------ Available data
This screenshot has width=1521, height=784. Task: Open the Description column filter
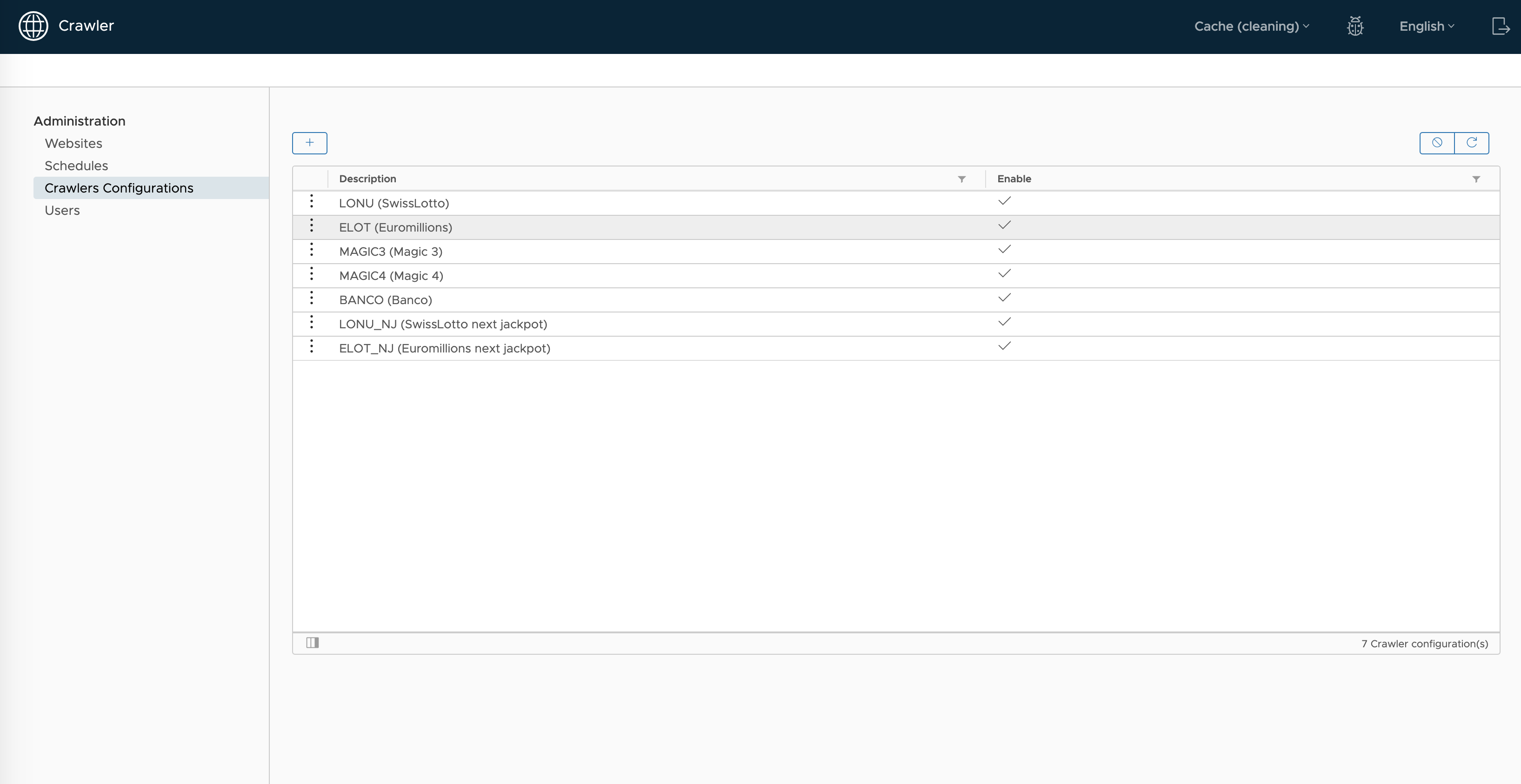(961, 179)
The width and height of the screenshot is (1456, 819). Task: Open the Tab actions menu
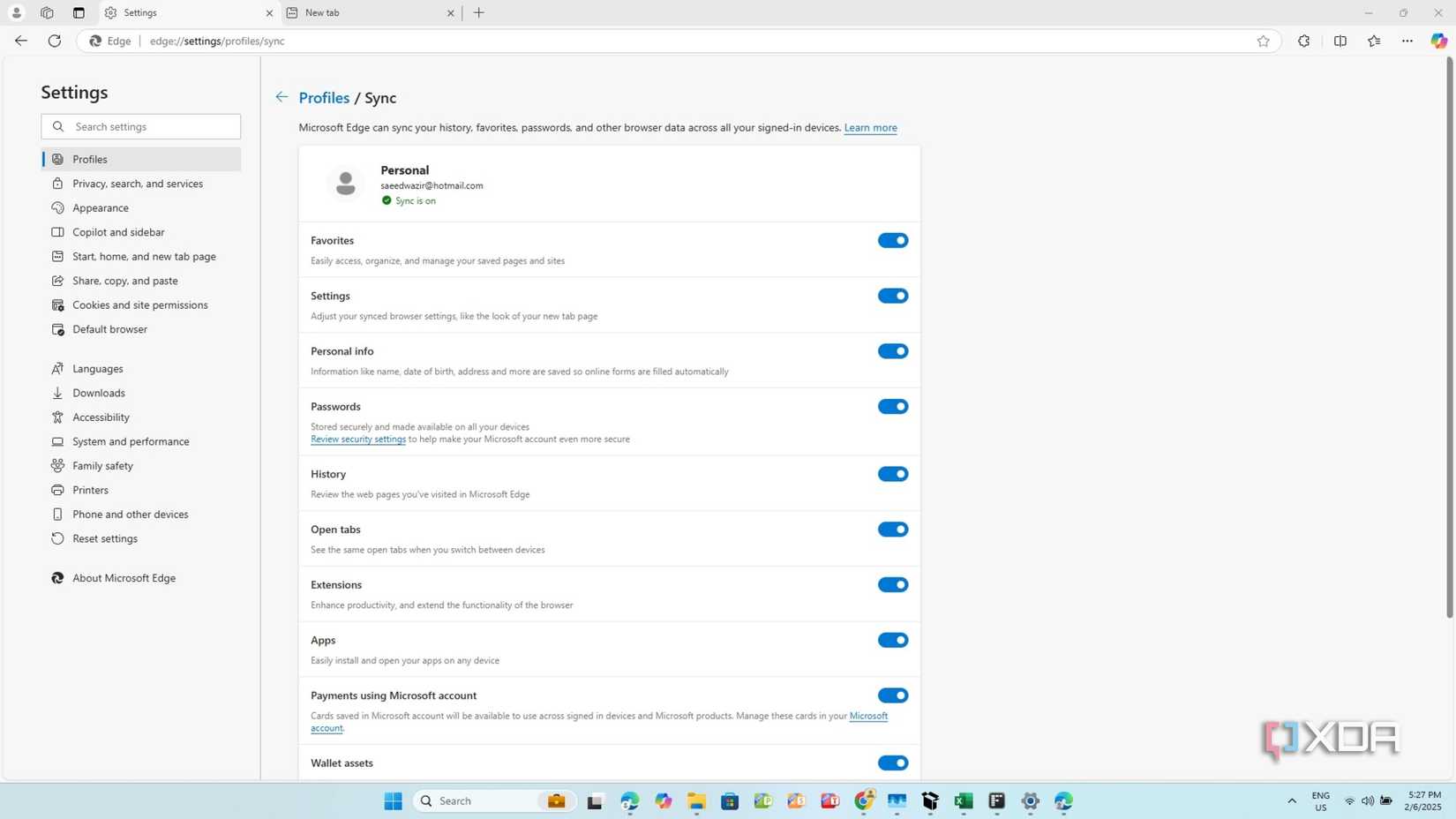tap(78, 12)
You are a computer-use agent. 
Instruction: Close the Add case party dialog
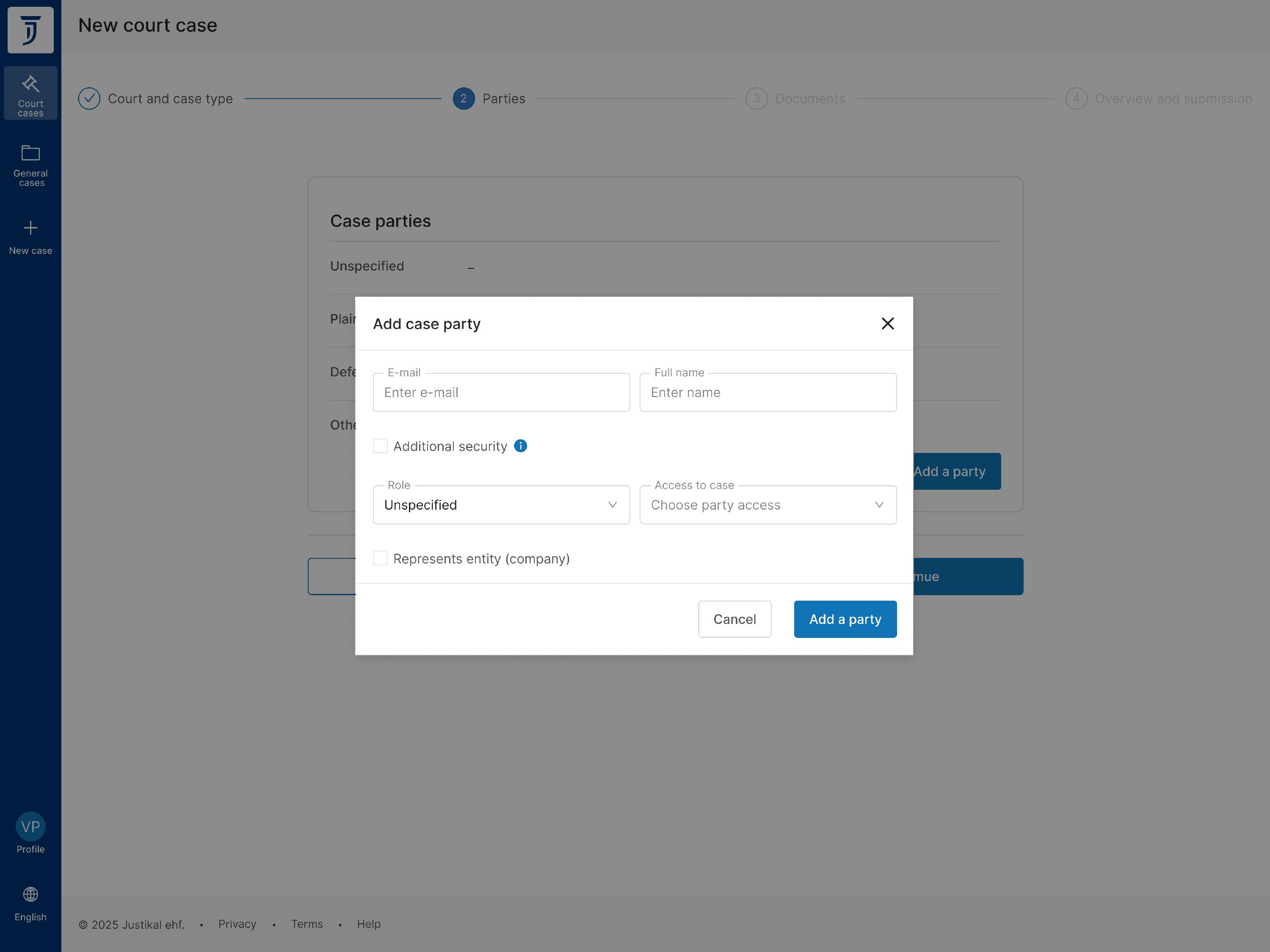point(887,324)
------------
Work to complete: Each line of the data above is to be output exactly; the pictures are not to appear.

Answer section:
This screenshot has width=1521, height=784. Task: Open the Description column filter
(961, 179)
The width and height of the screenshot is (1456, 819). Task: Open the Tab actions menu
tap(78, 12)
You are a computer-use agent. 
Instruction: Close the Add case party dialog
point(887,324)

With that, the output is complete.